> **REQUIRED WORK**: Copy the listing below word for word, leaving out the images.
------ RECORDS SUPPLIED
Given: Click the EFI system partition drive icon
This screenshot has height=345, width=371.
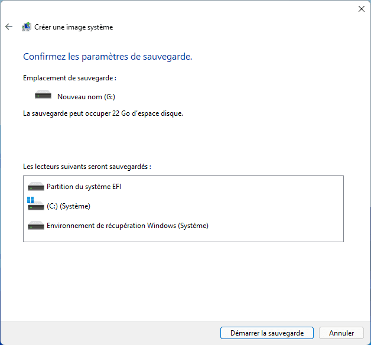Looking at the screenshot, I should (35, 187).
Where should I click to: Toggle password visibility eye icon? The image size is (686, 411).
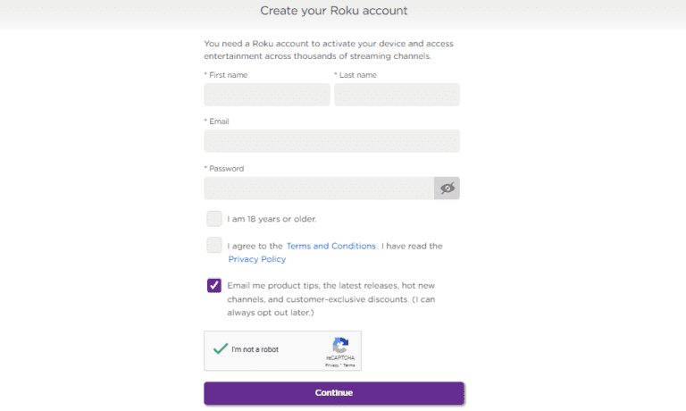[447, 188]
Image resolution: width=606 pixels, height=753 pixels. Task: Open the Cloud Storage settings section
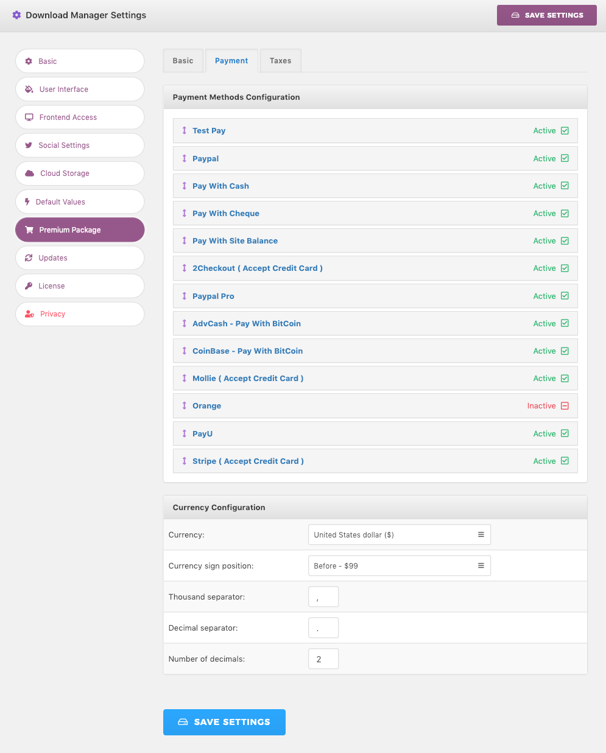[29, 173]
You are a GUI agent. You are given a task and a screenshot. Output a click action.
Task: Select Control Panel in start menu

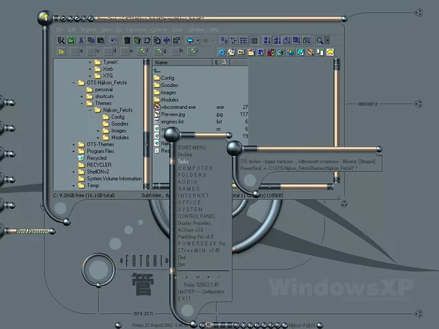(x=196, y=217)
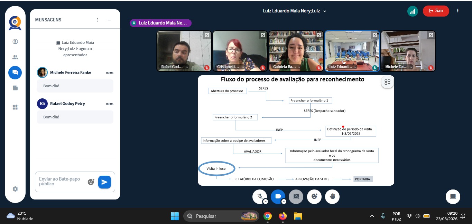This screenshot has height=224, width=472.
Task: Toggle the presentation view button at bottom right
Action: [453, 196]
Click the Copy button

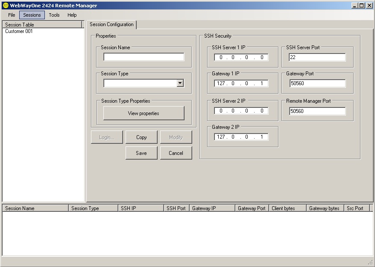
------------
> **TASK RESPONSE**:
Given: Click the EFI system partition drive icon
This screenshot has height=345, width=371.
Looking at the screenshot, I should (35, 187).
Where should I click to: Toggle password visibility eye icon? The image size is (686, 411).
[447, 188]
Image resolution: width=606 pixels, height=753 pixels. Task: Open the Cloud Storage settings section
[29, 173]
You are a GUI agent. You are given a task and a screenshot. Output a click action.
Task: Select Control Panel in start menu

(x=196, y=217)
This screenshot has height=224, width=472.
Task: Toggle the presentation view button at bottom right
Action: [453, 196]
Click the Copy button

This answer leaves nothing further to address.